Start of Records for the exercise

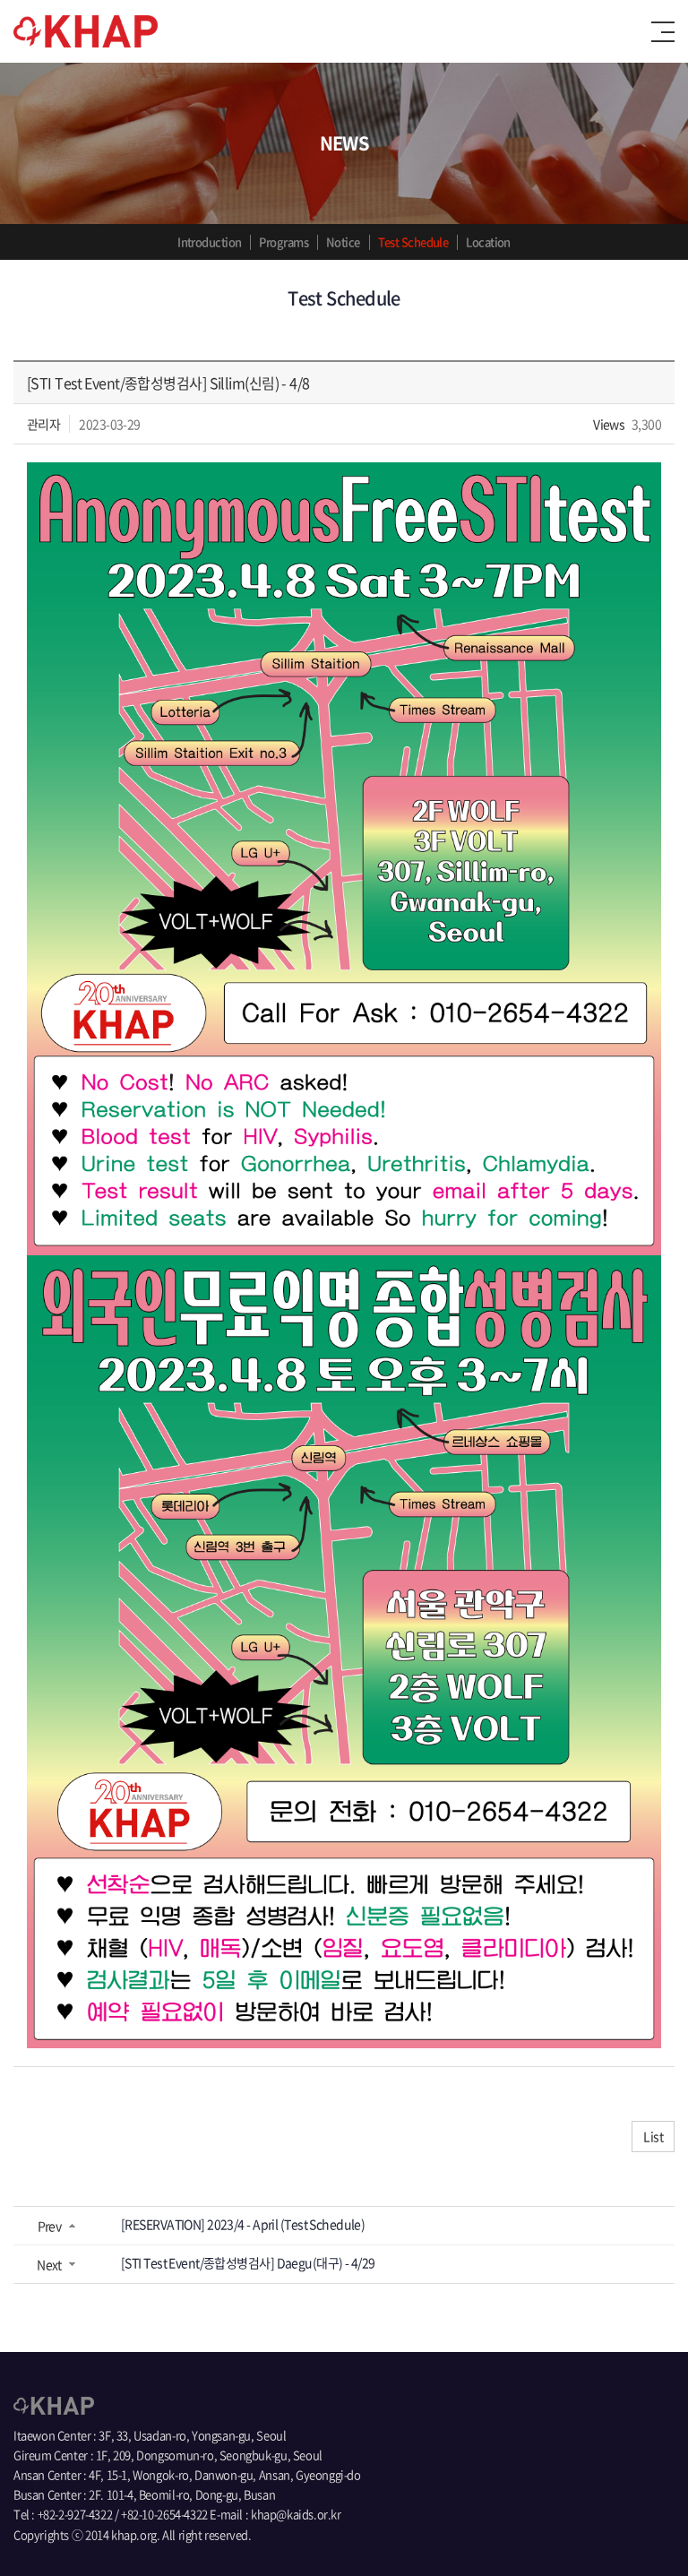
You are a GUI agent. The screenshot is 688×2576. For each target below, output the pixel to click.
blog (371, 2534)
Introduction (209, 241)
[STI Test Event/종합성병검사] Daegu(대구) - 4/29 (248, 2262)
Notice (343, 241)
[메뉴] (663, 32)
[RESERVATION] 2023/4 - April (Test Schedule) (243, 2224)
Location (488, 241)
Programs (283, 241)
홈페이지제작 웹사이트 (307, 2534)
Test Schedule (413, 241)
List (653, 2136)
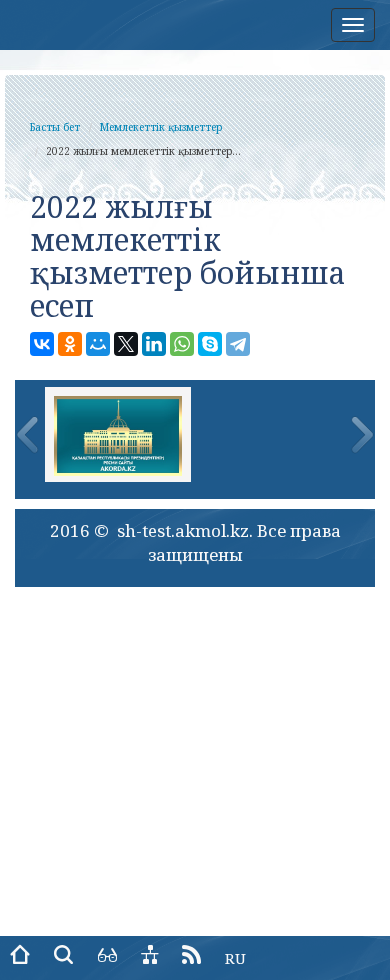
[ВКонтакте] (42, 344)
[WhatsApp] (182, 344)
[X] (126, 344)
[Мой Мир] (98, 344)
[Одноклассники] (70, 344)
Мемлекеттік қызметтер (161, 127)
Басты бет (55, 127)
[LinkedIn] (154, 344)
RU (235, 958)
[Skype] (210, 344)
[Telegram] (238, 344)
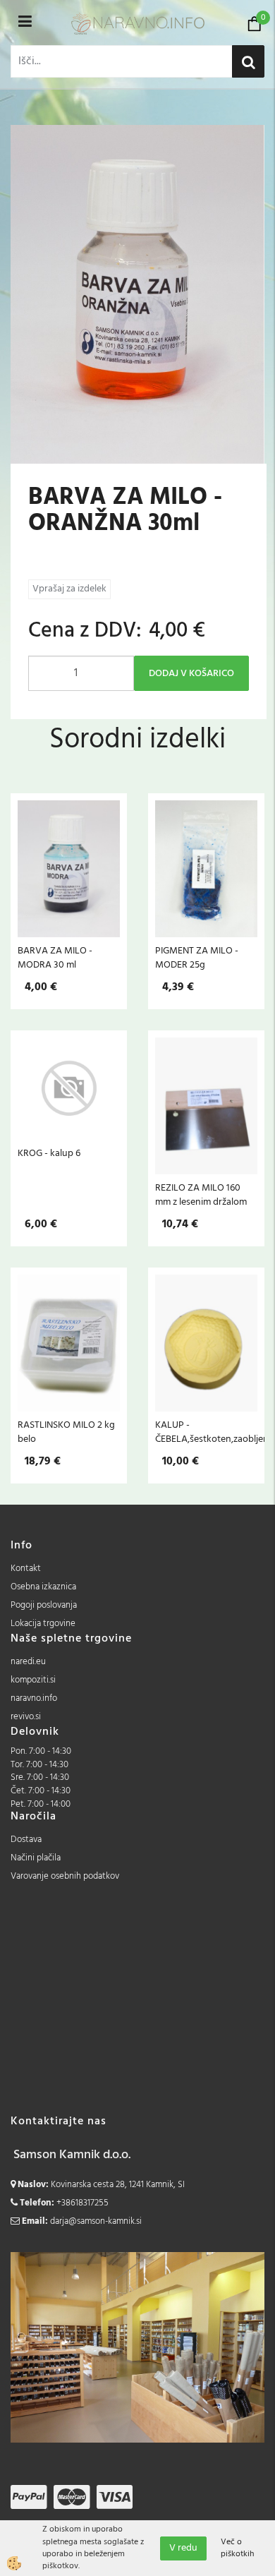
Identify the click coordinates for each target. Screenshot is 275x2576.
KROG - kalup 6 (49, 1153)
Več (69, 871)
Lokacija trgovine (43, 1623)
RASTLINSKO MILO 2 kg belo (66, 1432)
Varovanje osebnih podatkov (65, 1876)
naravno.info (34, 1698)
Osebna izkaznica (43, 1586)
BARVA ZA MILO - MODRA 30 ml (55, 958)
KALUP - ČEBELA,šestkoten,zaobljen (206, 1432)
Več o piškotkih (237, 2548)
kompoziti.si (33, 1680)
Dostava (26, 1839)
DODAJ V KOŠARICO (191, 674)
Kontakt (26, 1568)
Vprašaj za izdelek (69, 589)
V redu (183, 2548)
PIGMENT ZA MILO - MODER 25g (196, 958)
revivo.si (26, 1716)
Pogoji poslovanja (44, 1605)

End of Records for the exercise

## Problem requirements
Copy out all of the entries exactly as they stand, with no pictures in your copy.

## Written solution
You are a GUI agent. The screenshot is 688×2576. For each target below, output the pixel to click.
blog (371, 2534)
Introduction (209, 241)
[STI Test Event/종합성병검사] Daegu(대구) - 4/29 (248, 2262)
Notice (343, 241)
[메뉴] (663, 32)
[RESERVATION] 2023/4 - April (Test Schedule) (243, 2224)
Location (488, 241)
Programs (283, 241)
홈페이지제작 웹사이트 (307, 2534)
Test Schedule (413, 241)
List (653, 2136)
[ВКонтакте] (42, 344)
[WhatsApp] (182, 344)
[X] (126, 344)
[Мой Мир] (98, 344)
[Одноклассники] (70, 344)
Мемлекеттік қызметтер (161, 127)
Басты бет (55, 127)
[LinkedIn] (154, 344)
RU (235, 958)
[Skype] (210, 344)
[Telegram] (238, 344)
Identify the click coordinates for each target. Screenshot is 275x2576.
KROG - kalup 6 (49, 1153)
Več (69, 871)
Lokacija trgovine (43, 1623)
RASTLINSKO MILO 2 kg belo (66, 1432)
Varovanje osebnih podatkov (65, 1876)
naravno.info (34, 1698)
Osebna izkaznica (43, 1586)
BARVA ZA MILO - MODRA 30 ml (55, 958)
KALUP - ČEBELA,šestkoten,zaobljen (206, 1432)
Več o piškotkih (237, 2548)
kompoziti.si (33, 1680)
Dostava (26, 1839)
DODAJ V KOŠARICO (191, 674)
Kontakt (26, 1568)
Vprašaj za izdelek (69, 589)
V redu (183, 2548)
PIGMENT ZA MILO - MODER 25g (196, 958)
revivo.si (26, 1716)
Pogoji poslovanja (44, 1605)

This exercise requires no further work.